The drawing of palladio
Maria Elisa Avagnina
Director of Vicenza Civic Museums When Gaetano Pinali, jurisconsult and collector from Verona, donated his Palladian drawings to the Museum of Vicenza in 1838, it was his concern, as he himself wrote, that "the educated traveller and the architectural historian" visiting Vicenza on the trail of Palladio should have the immediate opportunity to gain access "to such remarkable curios, namely to the examination of the original projects drawn by the esteemed architect". Such a generous gesture, imbued with the ideals of civilty and enlightenment, placed the precious "little treasure of Architectural Art" in the custody of a public institution. This made it possible to keep it in its original location, the Veneto area and to save it from the diaspora, which under different circumstances took most of the drawings by the illustrious architect to England. The didactic concern of this learned patron of art well matches the didactic and divulging intent of Palladian works which becomes fully evident in his famous writings, where his extraordinary gift for communication is confirmed.
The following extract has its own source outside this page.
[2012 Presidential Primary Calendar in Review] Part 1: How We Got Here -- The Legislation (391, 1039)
Made up of 33 folios - 17 of which contain illustrations also on the verso side - for a total of 50 drawings, the Pinalian corpus, which has been housed in the Gabinetto dei Disegni e Stampe at Palazzo Chiericati since its donation, represents a significant specimen of Palladio’s intense designing activity: from the remarks deriving from the study of classical antiquity, which the architect could directly view and thoroughly measure with "utmost care",
as stated in the prologue to the The Four Books of Architecture, to the drawings of the ancient world reproduced from other artists' originals and enriched by his personal notes; from the critical study of lost ancient monuments to the precious sequence of "presentation drawings" relating to important Venetian works, in their final version to be presented to the people who had commissioned them, such as the marvellous folio with the counter-façade of the church of San Francesco della Vigna, reproduced in the text. By undauntingly and devoutly reassessing traces of the classics, Palladio obtains a repertoire of shapes, the canon of proportion, the elegance of details which permeate his projects and which his writings would disclose not only to his contemporaries but also for posterity. The strength of the Palladian lesson, the extraordinary vitality and relevance of his style to the present day are confirmed by the experience presented in this catalogue, where, encouraged by the re-elaboration by an endowed designer in tune with Palladian incunabula, the Consortium of marble craftsmen from the Chiampo Valley - Palladio's "colleagues" since he started as a stone-cutter and like him they are skilled experts in the materials– present original creations of modern and yet ancient shape which succeed in meeting both the demand for design and functionality. Hence the great architect's most genuine and fruitful spiritual inheritance comes to life.